After only five minutes in the waiting room, I am led to the exam room.  The scan takes only a few minutes. The results take a bit longer. Fortunately this hospital firmly believes in a TV for every room, so I watch and wait. The tech returns with the news... "You are positive for DVT (deep vein thrombosis)." I am stunned.

I am no longer allowed to walk. The tech and her student assistant load me into a wheelchair and take me to the emergency room. (Next door to radiology, where I started). I wait while they try to contact my doctor - who has left for the weekend. I start making phone calls to notify family, friends and work. After an hour or so, a nurse tells me that they are going to admit me. A tech will take me to registration.

We arrive back at registration and, again, they do not have any orders. We learn that I should have been registered at the ER registration desk, not the outpatient desk. No worries - paperwork is faxed and the registration is completed. I am given an armband and taken to my room on the fourth floor. 

I am greeted by my day nurse, who has a list of questions for me, and my technician. The interview process is lengthy and peppered with amusing comments and laughter. I am instantly at ease with this fiesty lady from New York. After all the questions have been answered and my vitals have been checked, I call Mike (my husband) with my room number and a list of things to bring from home.

Mike and Jimmy (my son) arrive with my necessities (laptop) and we discuss all that has happened. They leave briefly for dinner. My own dinner is delivered - typical hospital food. Fortunately, I don't have much of an appetite. I get a chest x-ray while sitting in bed (didn't expect that!) and a new nurse and tech. I also get my meds - Coumadin and Lovenox, which is delivered by injection - in the abdomen - twice a day. Ouch!

Mike and Jimmy return quickly followed by the phlebotomist, who collects 13 blood samples - enough to allow for all the tests that might be ordered.

After my family leaves for the evening, I keep myself entertained with e-mail, Facebook and Twitter until I learn that I have been scheduled for a CT scan. I get an IV line and take a wheelchair ride to radiology. The radiology tech is handsome and gentle. He'd fit right in on Grey's Anatomy. (I am later berated by a single friend for not doing a wedding ring check.) I have never had a CT scan before, so he tells me what to expect and warns me of some of the strange sensations that I might experience. The scan only takes a few minutes and I am on my way back to my room.

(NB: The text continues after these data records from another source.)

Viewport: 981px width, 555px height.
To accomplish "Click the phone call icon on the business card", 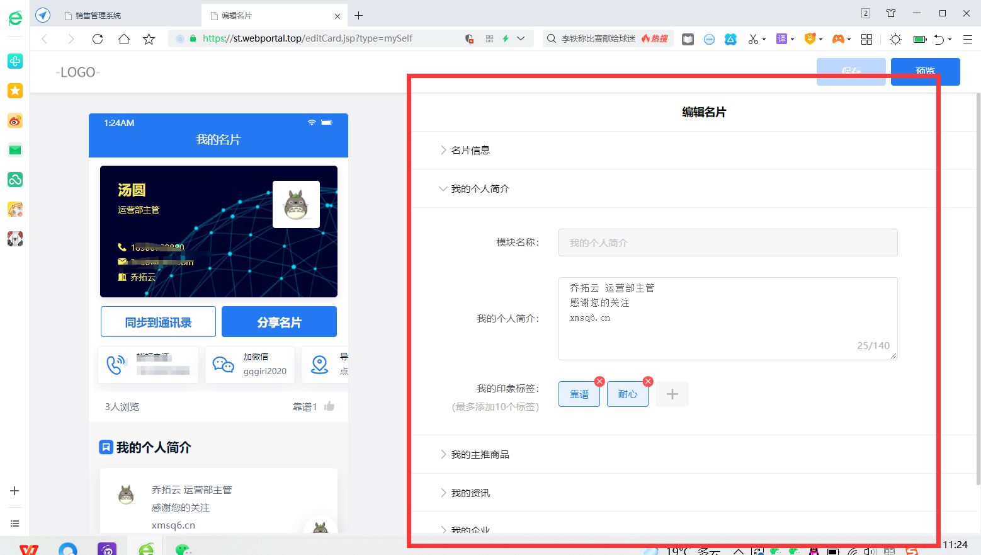I will point(116,363).
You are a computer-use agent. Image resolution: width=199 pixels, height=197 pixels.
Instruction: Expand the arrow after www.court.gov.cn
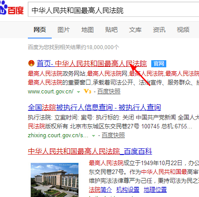point(79,92)
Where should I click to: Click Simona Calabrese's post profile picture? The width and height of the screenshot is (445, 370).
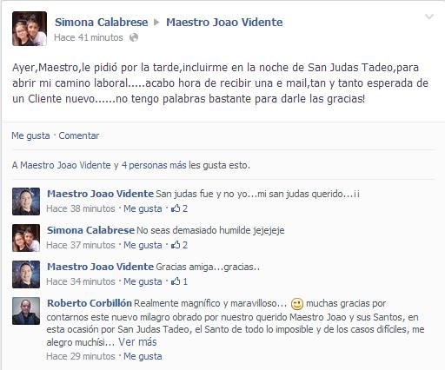point(30,29)
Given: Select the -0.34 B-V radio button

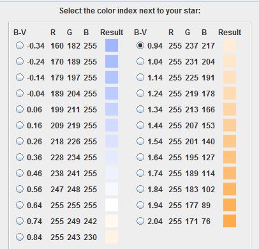Looking at the screenshot, I should [20, 45].
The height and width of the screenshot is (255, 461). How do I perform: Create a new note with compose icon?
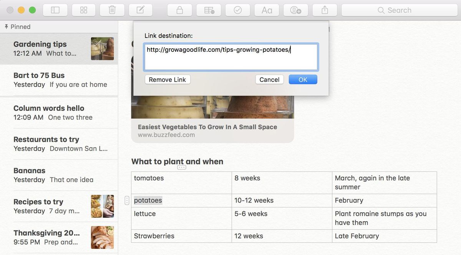pyautogui.click(x=141, y=10)
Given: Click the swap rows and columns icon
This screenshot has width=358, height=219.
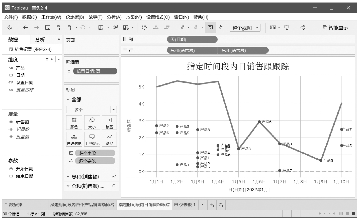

At midnight, I turn off the light and try to sleep. My bed has an air mattress and is designed to aleviate pressure points. It is contantly adjusting - inflating and deflating - and it's noisy. At 3:00, my nurse unplugs the bed so I can sleep. She is certain that it will not fully deflate. I wake up an hour later on a flat mattress. She plugs the bed back in. Between hourly checks, I try to nap, without bending my left arm, until morning.